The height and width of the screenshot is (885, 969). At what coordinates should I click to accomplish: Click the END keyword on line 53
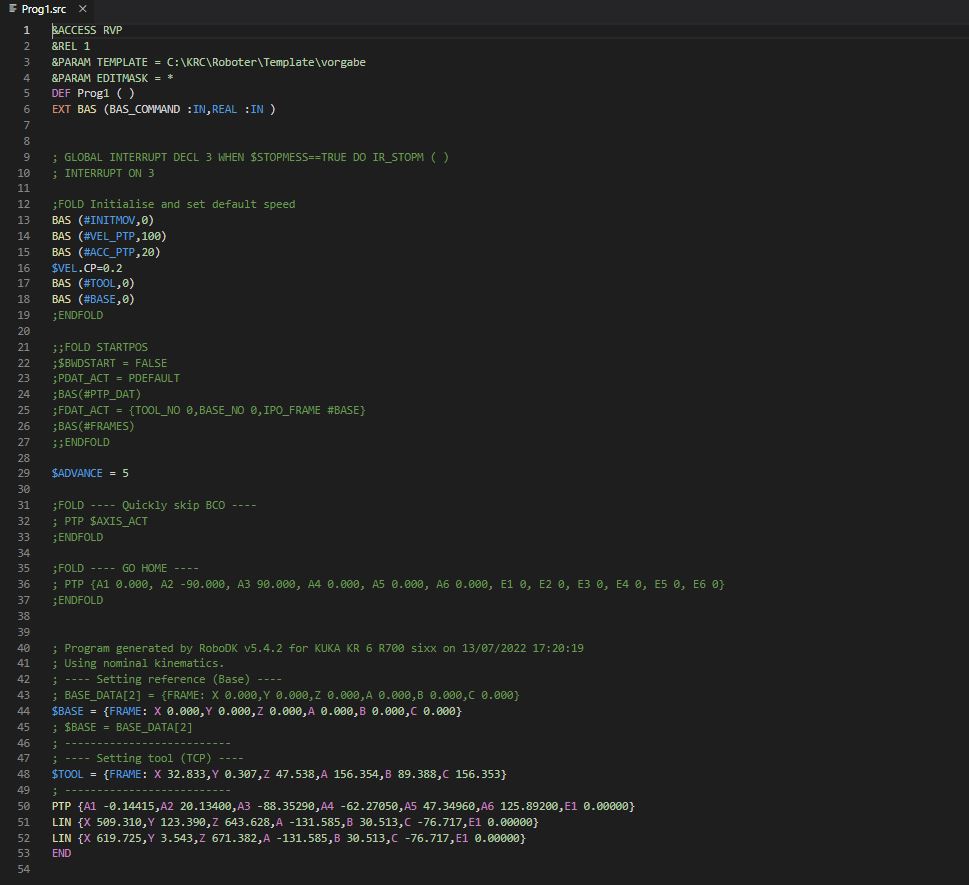coord(61,853)
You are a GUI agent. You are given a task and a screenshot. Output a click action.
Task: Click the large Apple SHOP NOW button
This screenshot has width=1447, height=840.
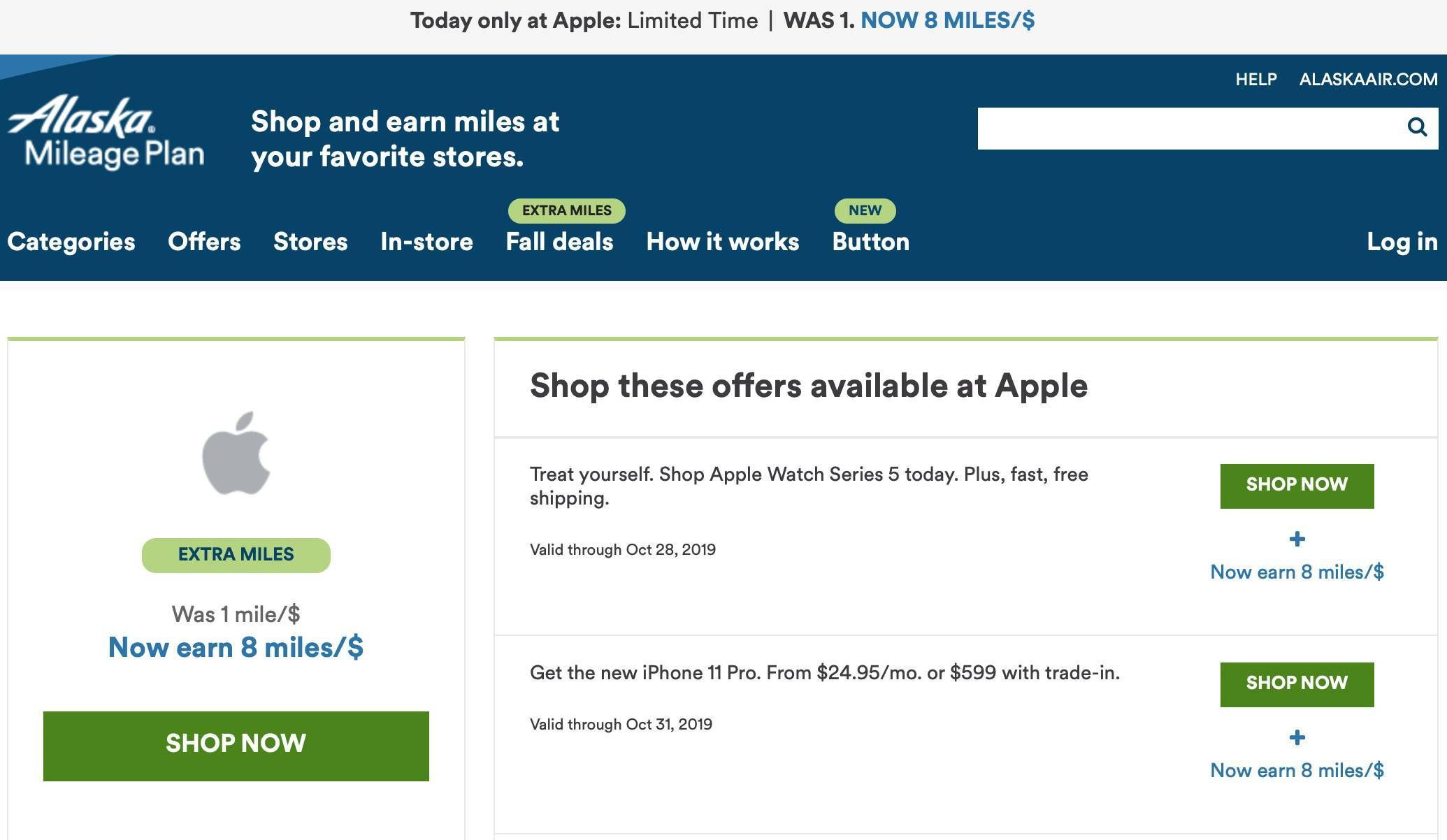[236, 746]
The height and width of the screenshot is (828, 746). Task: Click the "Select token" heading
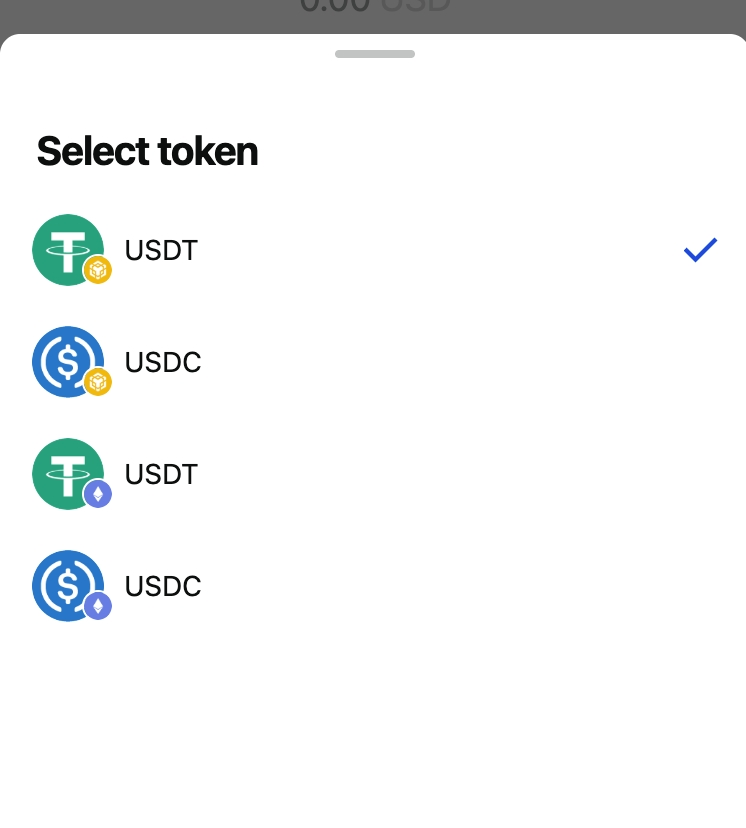coord(147,152)
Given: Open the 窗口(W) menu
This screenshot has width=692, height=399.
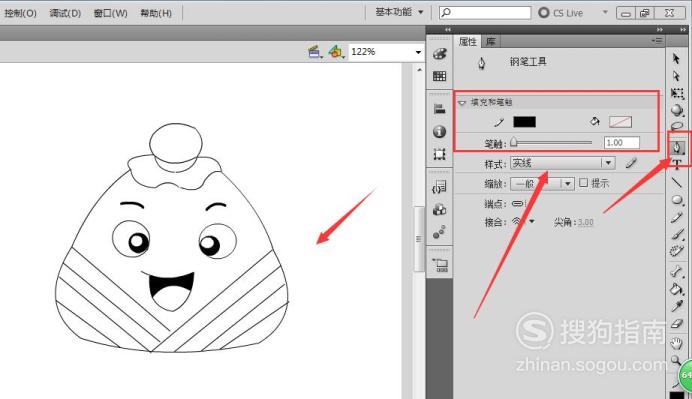Looking at the screenshot, I should pyautogui.click(x=111, y=13).
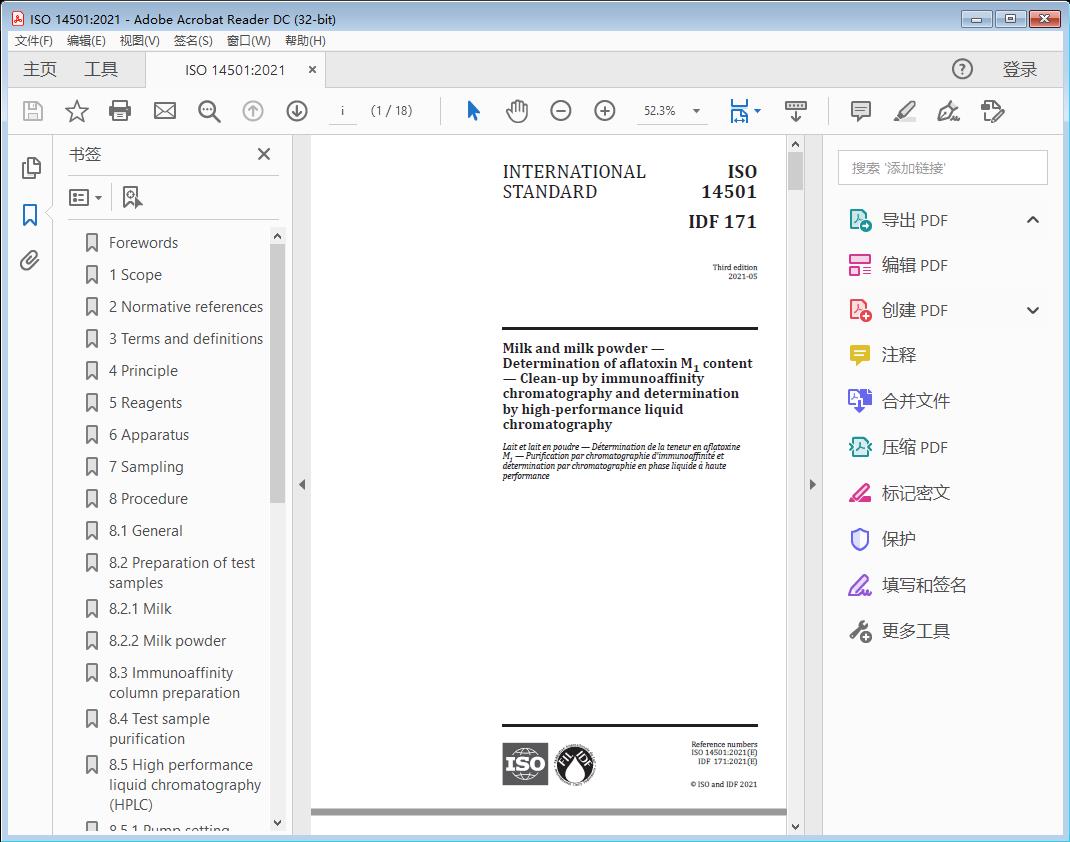Select the hand pan tool
Screen dimensions: 1070x842
517,111
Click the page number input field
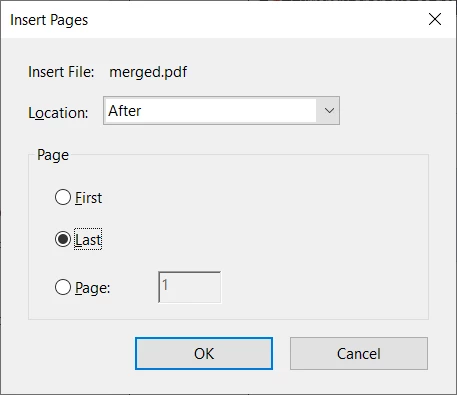Image resolution: width=457 pixels, height=395 pixels. (189, 287)
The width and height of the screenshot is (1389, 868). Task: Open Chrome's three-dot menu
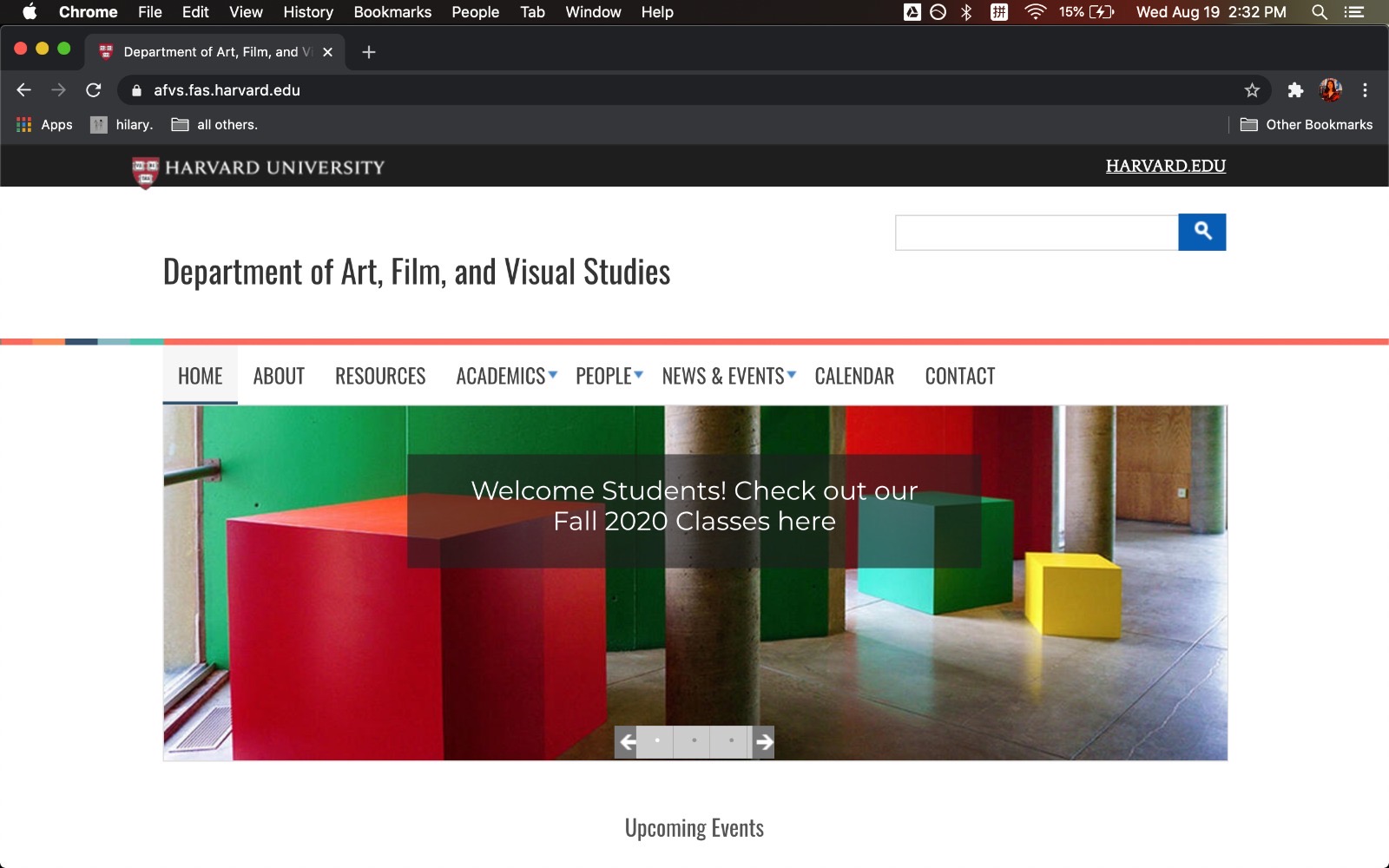[1365, 90]
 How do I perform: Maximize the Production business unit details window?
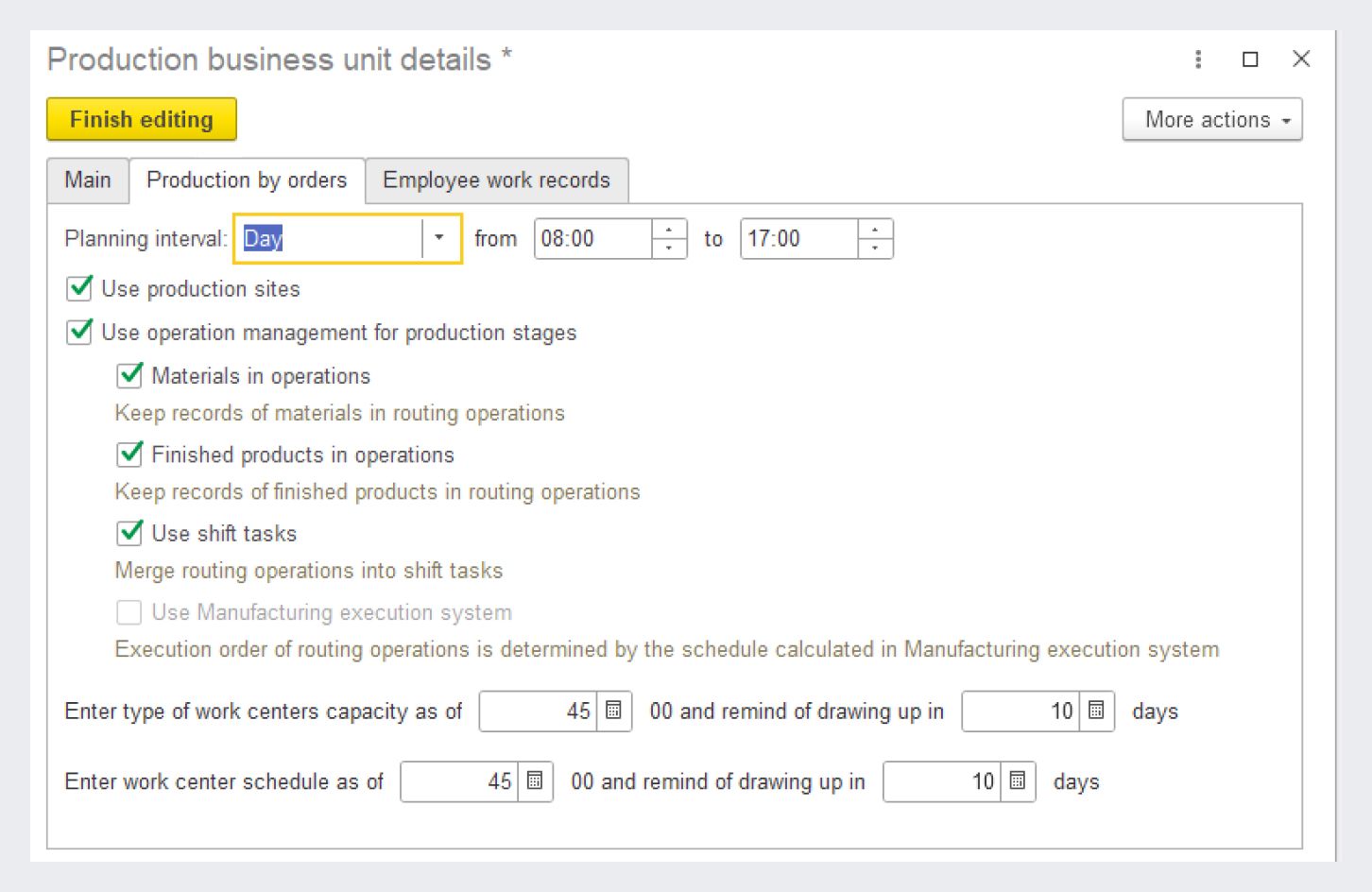click(1250, 60)
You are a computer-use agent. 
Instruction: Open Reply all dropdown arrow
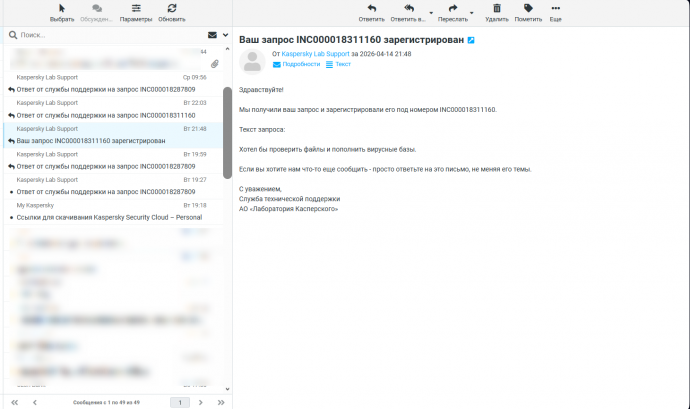[431, 14]
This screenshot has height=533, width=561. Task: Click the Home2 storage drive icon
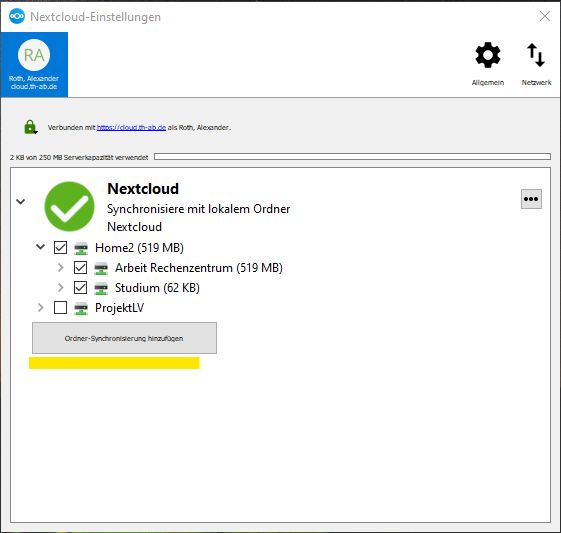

::::::::::

• [About this exercise] Except for the pictures, the whole listing above should be transcribed exactly.

• [Answer]
The height and width of the screenshot is (885, 969). At what coordinates should I click to accomplish: Click the END keyword on line 53
coord(61,853)
You are a GUI agent. You are given a task and a screenshot. Output a click action.
Task: Click the large Apple SHOP NOW button
This screenshot has width=1447, height=840.
[236, 746]
The height and width of the screenshot is (828, 746). Task: Click the "Select token" heading
coord(147,152)
Given: Open the 窗口(W) menu
This screenshot has width=692, height=399.
Looking at the screenshot, I should pyautogui.click(x=111, y=13).
Select the hand pan tool
Screen dimensions: 1070x842
517,111
Click the page number input field
Image resolution: width=457 pixels, height=395 pixels. (189, 287)
The width and height of the screenshot is (1389, 868). Task: Open Chrome's three-dot menu
[1365, 90]
 How do I perform: Maximize the Production business unit details window?
click(1250, 60)
You are a computer-use agent. 
Instruction: Open Reply all dropdown arrow
[431, 14]
This screenshot has height=533, width=561. Task: Click the Home2 storage drive icon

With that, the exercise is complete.